Den gesamten Artikel mit weiteren Bildern finden Sie in der PHOTOGRAPHIE-ePaper-Ausgabe 07-08/2018.

FOTOGRAFIEN IM MUSEUM

Foto: Stefan Müller

Dr. Matthias Harder, Kurator der Helmut Newton Stiftung, Berlin
Die Wirkung fotografischer Bilder in einer Ausstellung hängt von verschiedenen Faktoren ab, neben den formalen und inhaltlichen Aspekten der Aufnahme selbst auch von deren Rahmung, von der Kombination mit anderen Fotografien, etwa den Abständen zu den Nachbarbildern, der Positionierung an der Wand, kurzum: von der Hängung. Die meisten Besucher machen sich darüber bei einem Museums- oder Galeriebesuch kaum Gedanken, doch mit diesem entscheidenden Gestaltungsmoment kann ein Kurator den rezipierenden Blick auf ein Werk lenken, er kann pointieren und verwirren, bewusst Harmonien oder Störungen einbauen, wo inhaltlich vielleicht gar keine sind. Andererseits können Bildinhalte durch bestimmte Hängeideen erst herausgearbeitet werden.

Gemälde, Zeichnungen und Fotografien werden in den meisten Institutionen auf eine imaginäre Mittelachse von etwa 1,50 m Höhe vom Bodenniveau gehängt – als Einzelwerk oder als Teil einer Sequenz. Interessant sind bewusste Abweichungen von dieser Norm, etwa besonders luftige, dichte, unregelmäßige, tableauartige oder “wolkige” Hängungen, deren Einzelwerke ganz anders, ja vielschichtig aufeinander und miteinander reagieren können. Im ersten Fall wird dem exponierten Einzelwerk eine Art Bühne gegeben, was insbesondere bei kunsthistorisch bedeutenden, ikonischen Werken durchaus Sinn macht.
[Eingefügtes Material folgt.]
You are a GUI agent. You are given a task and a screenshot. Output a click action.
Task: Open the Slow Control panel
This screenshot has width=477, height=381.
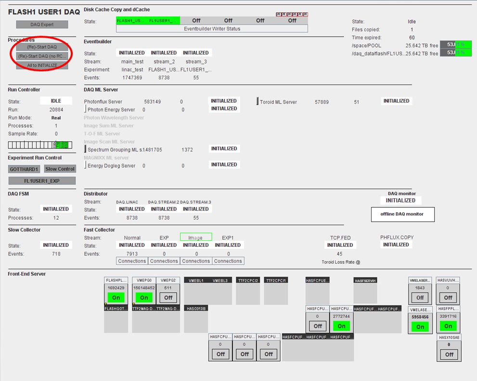[60, 169]
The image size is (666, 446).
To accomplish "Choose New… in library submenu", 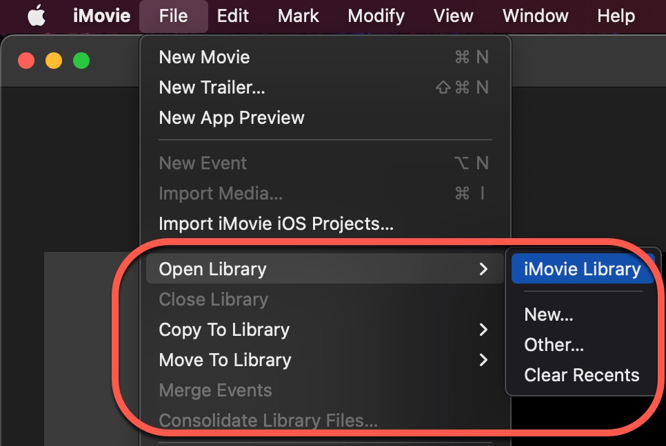I will click(549, 315).
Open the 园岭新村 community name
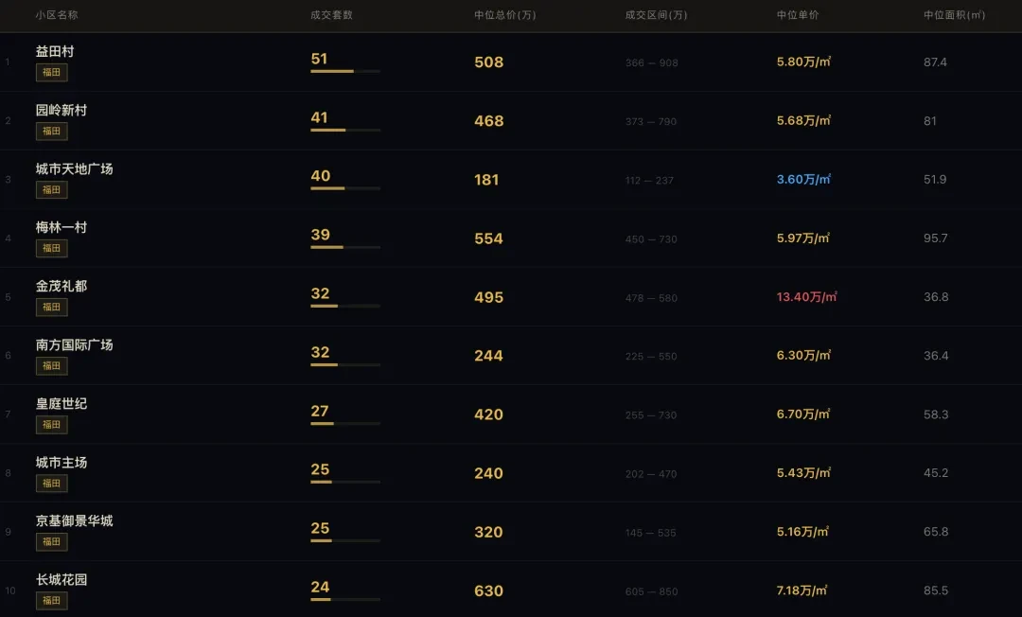Screen dimensions: 1022x617 click(x=62, y=111)
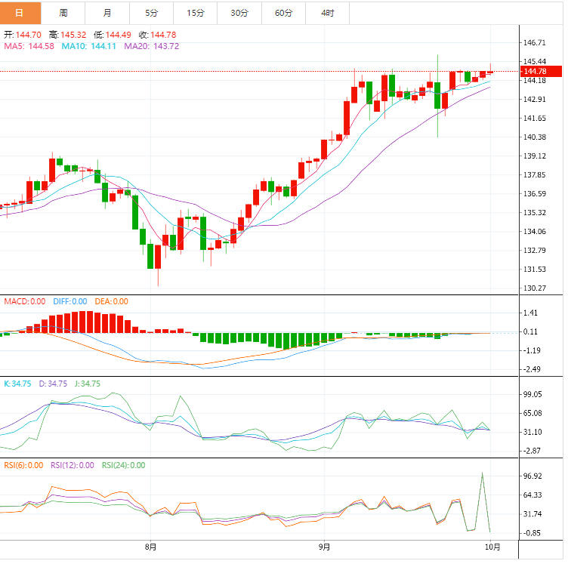Open the 5分 timeframe tab
Viewport: 568px width, 564px height.
[x=151, y=13]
Im Fall der dichten, vielteiligen Präsentation wird das einzelne Bild hingegen zugunsten der Gruppe nivelliert, doch gerade eine unregelmäßige, auf mehreren Höhenebenen zusammengesetzte Hängung kann die Aufmerksamkeit des Betrachters (als Überwältigungsstrategie) fesseln – oder ihn bei falscher Kombination überfordern respektive ermüden.

Etwas Besonderes sind große und hohe Räume, etwa die Lobby der Helmut Newton Stiftung. Dort hängen seit Stiftungsgründung im Jahr 2004 fünf Big Nudes von Newton in fünf Nischen, sie ersetzen die Bildnisse der Offiziere der Preußischen Landwehr, die dort hingen, als das Gebäude Anfang des 20. Jahrhunderts noch ein Militärkasino war. Die fünf überlebensgroßen Aktfotografien thronen nun geradezu über der Freitreppe und alle Besucher schauen beim Betreten des repräsentativen Gebäudes zu ihnen auf.

All dies kann strategisch oder spielerisch eingesetzt werden – und sollte innerhalb einer Institution von Sonderausstellung zu Sonderausstellung variiert werden, ggf. sogar innerhalb einer Ausstellung. Die meisten Museumsbesucher möchten überrascht, unterhalten und herausgefordert werden. Ihnen sind wir als Museumskuratoren ebenso verpflichtet wie den eingeladenen Künstlern, und so habe ich in meiner mehr als 20-jährigen kuratorischen Praxis unterschiedlichste Präsentationsformen und Hängungen gewählt, um das ausgestellte Werk möglichst überzeugend zu inszenieren. Denn jedes Bild verlangt geradezu nach einer adäquaten Präsentation nicht nur an der Wand, sondern auch im Raum, denn darum geht es letztlich auch: Um “2D in 3D”, um einen Terminus meines geschätzten Kollegen Urs Stahel zu verwenden, bezogen auf zweidimensionale Bilder im dreidimensionalen Ausstellungsraum.